На столе у Родимцева план центра города, который по приказу командарма Жадова надлежит брать его корпусу. А рядом с этим планом лежит отличный альбом. Альбом видов Дрездена. В свободные мгновения, которые все же выпадают у комкора, Александр Ильич заглядывает в этот альбом.
— Никак не пойму союзников, что это, глупость или подлость? За каким лешим теперь, когда до конца войны остались считанные дни, так вот разбомбить, разрушить, сжечь город. И какой город?! Судя по снимкам, он даже красивее Мадрида, а главное, зачем они исторический центр бомбили, черт их побери. Военные заводы — вот они, слева. Целехоньки. Только что не дымят. Гитлеровцам отомстить за их зверства? Так они, гитлеровцы, вот в этом загородном аристократическом районе. Тут все цело, ни одного разбитого стекла, все цветет. Нет, прямо по центру, по дворцам, по театрам, по музеям, по старинным соборам ахнули… Не понимаю, ничего не понимаю. — И, снизив голос, говорит даже вроде бы с удивлением: — Вот мне этот город штурмовать, а я его жалею.

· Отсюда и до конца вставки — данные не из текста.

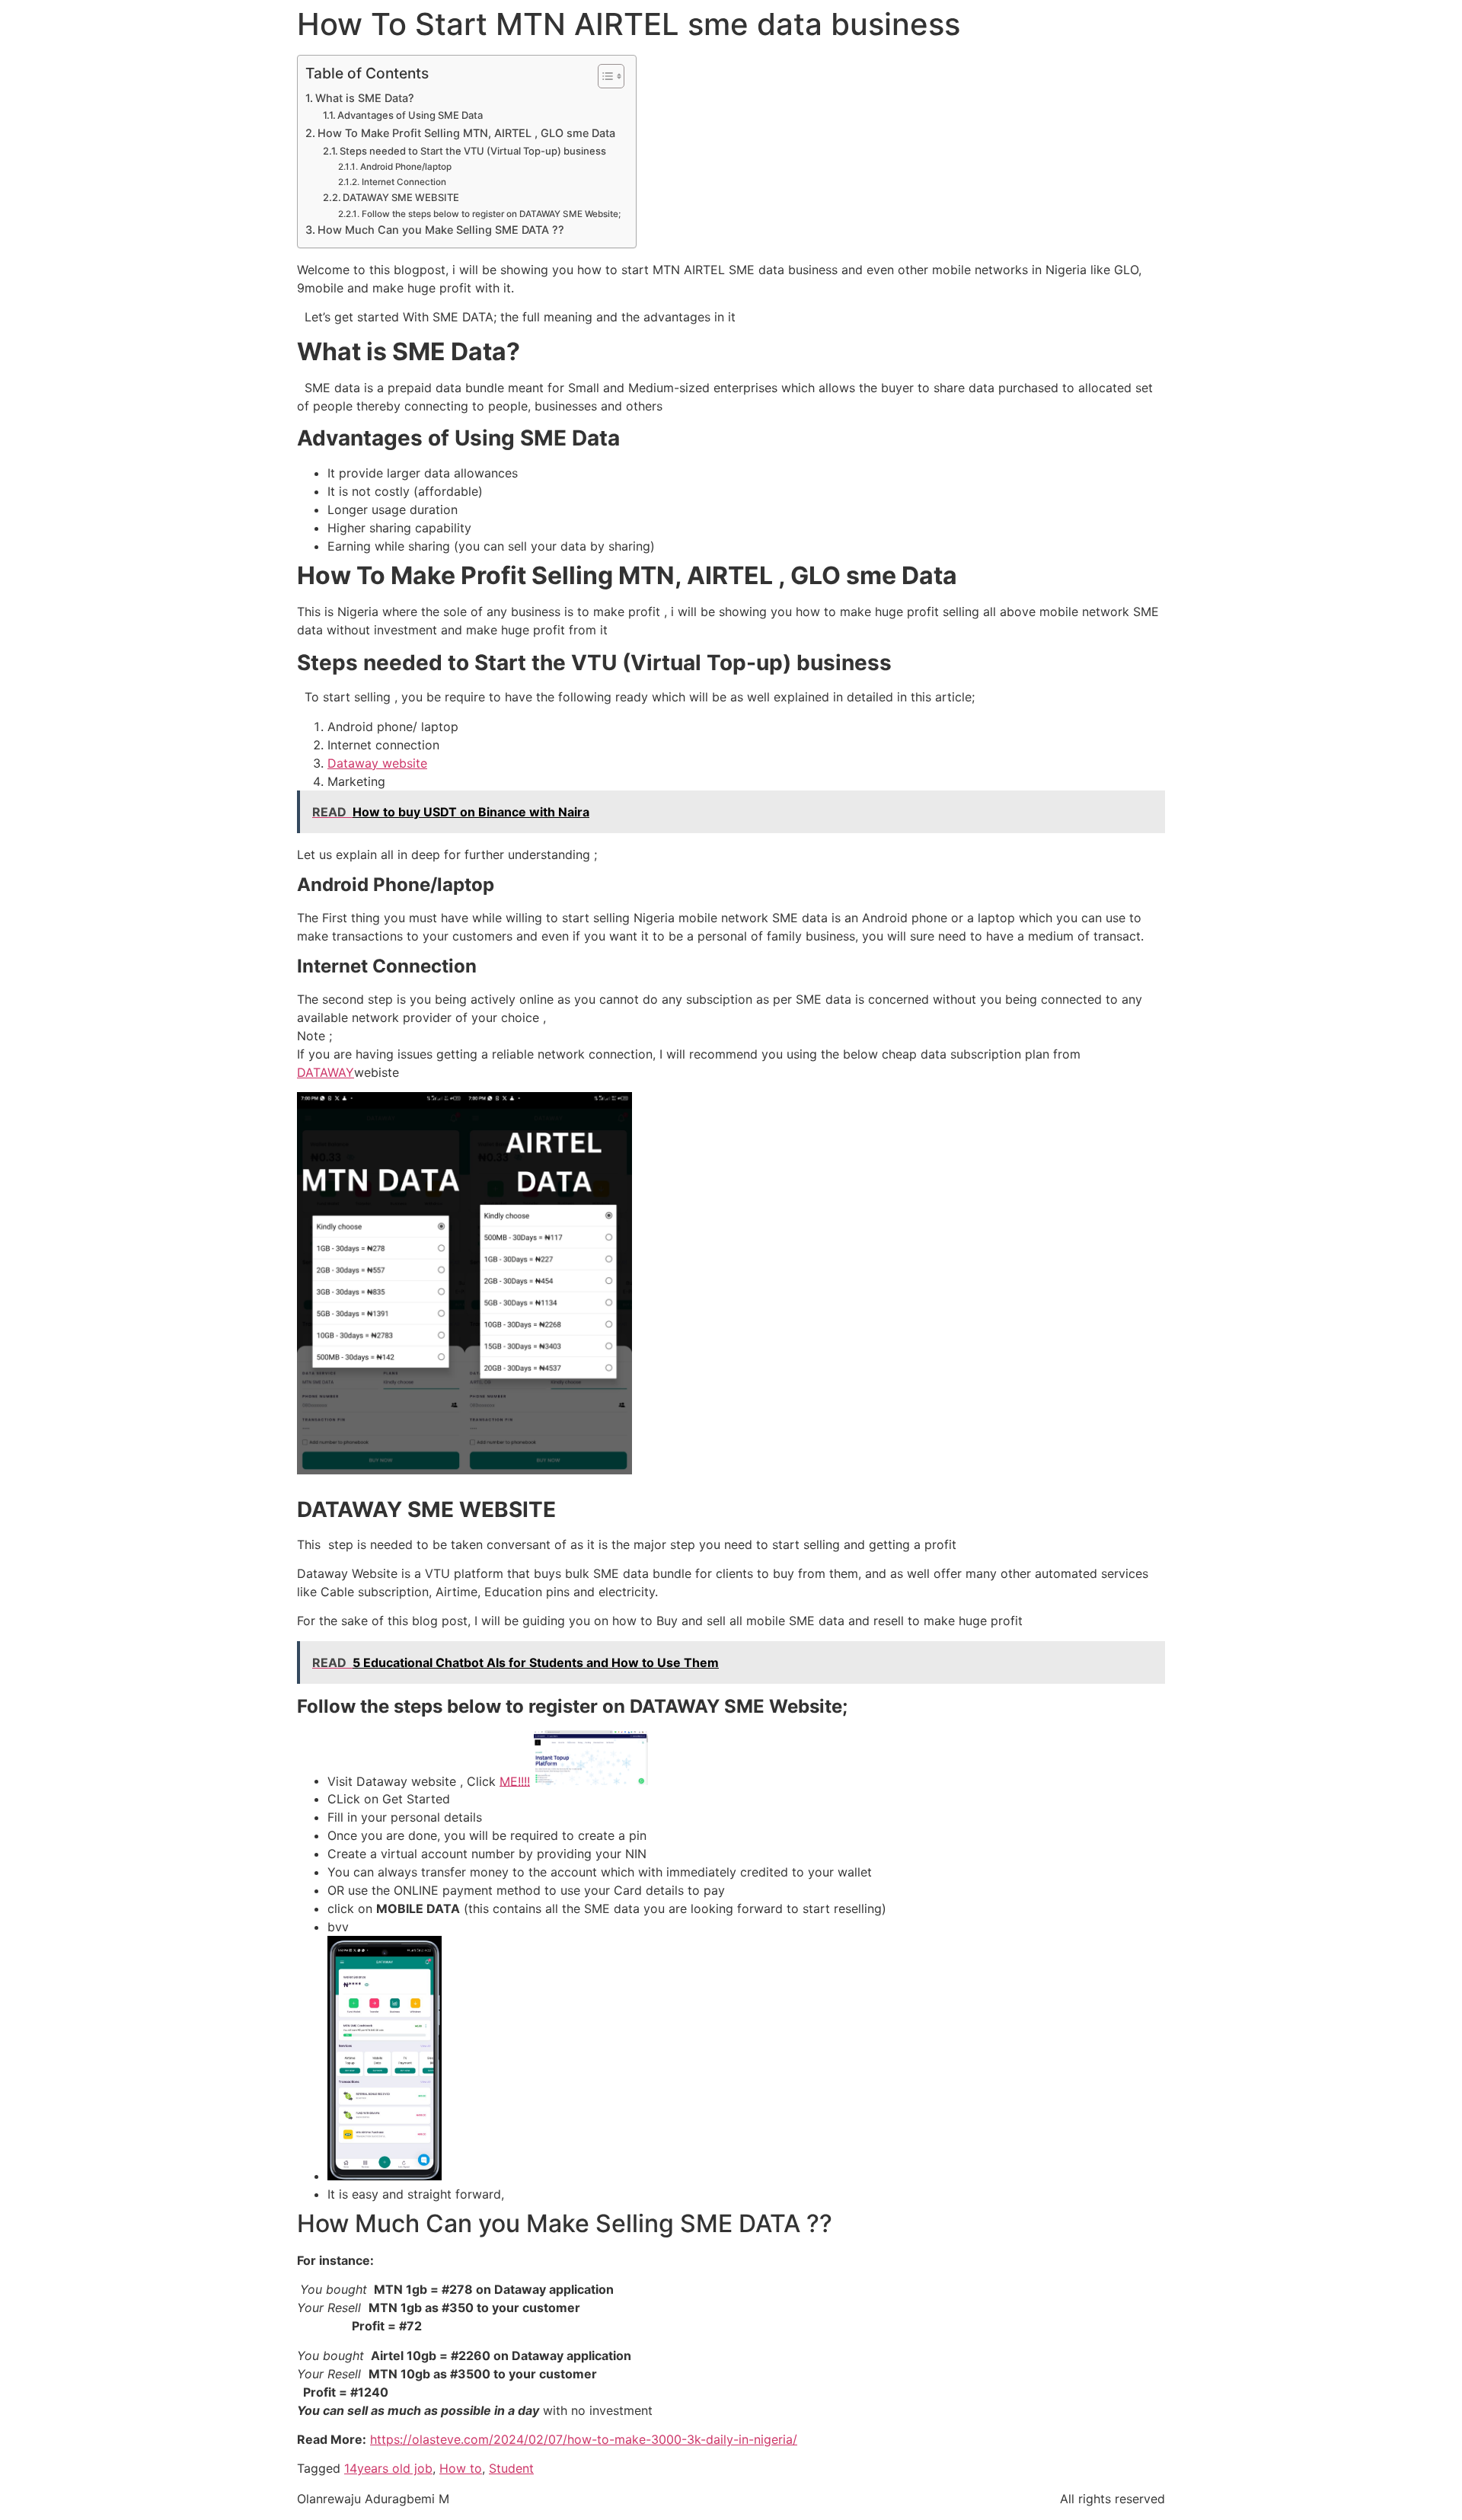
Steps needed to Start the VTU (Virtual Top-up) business (473, 151)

Командарм Жадов и комкор Родимцев — оба герои Сталинграда — города, который был весь превращен в огромные руины. Это люди, прошедшие через сотни разрушенных и сожженных наших городов и сел. И вот тут, на чужой реке Эльбе, сокрушаются о страшной судьбе разбитого Дрездена и озабочены тем, как сохранить его от дальнейших разрушений.
Мы уже простились. Я спешу в штаб фронта. И, пожимая на прощание руку, Родимцев опять сказал:
— Интересно, а уцелело ли что-нибудь от Дрезденской галереи? Ночью просматривал альбомы. В этом доме их полно. Какие там есть вещи!.. В Мадриде когда-то франкисты несколько снарядов в музеи Прадо влепили… Так вместе с испанцами и мы переживали. А тут… Неужели все это там, под развалинами?
Вот она, истинно русская, я бы сказал, советская, да, именно советская душа.
Осип-Иосиф-Джозеф-Джо
Ночью позвонил адъютант начальника штаба. Попросил меня немедленно прибыть.
Чудесная майская ночь стоит над Германией. Она ясна, прохладна, густо насыщена горьковатым запахом черемухи, а звезды такие ясные, что хоть на карту их наноси. Сквозь ветки деревьев, как куски сахара, белеют постройки старинного замка. Тарахтит движок походной электростанции, а петухи ведут свою предутреннюю перекличку, напоминая о русском утре, о русских деревнях.
Доводилось мне видеть генерала Петрова и в штабе, и на наблюдательном пункте, и на концерте, который давали для штаба заезжие артисты. Всюду он был одинаков: китель застегнут на все пуговицы, крахмальный воротничок жестко подпирает подбородок, аккуратно подстриженные усики и круглое адвокатское пенсне, которое при разговоре он иногда снимает и начинает протирать. Вот и теперь, поблескивая стеклышками этого пенсне, он сидит за рабочим столом, покрытым картой, как скатертью, подтянутый, собранный, как будто позади не было беспокойного штабного рабочего дня.
— У меня для вас новость, батенька мой, — говорит он. — Мы вас сегодня передаем из ведения военного ведомства в Министерство иностранных дел… Не надолго, не надолго. — Глаза его откровенно посмеивались за своей стеклянной защитой. — Не понимаете? Поясняю. Предстоит встреча нашего командования с командующим американских войск в Европе генералом Омером Бредли. Он приезжает к нам с дружеским визитом. С ним приедет делая свита корреспондентов союзных стран. Вас, Борис Николаевич, мы назначаем дуайеном нашего корреспондентского корпуса.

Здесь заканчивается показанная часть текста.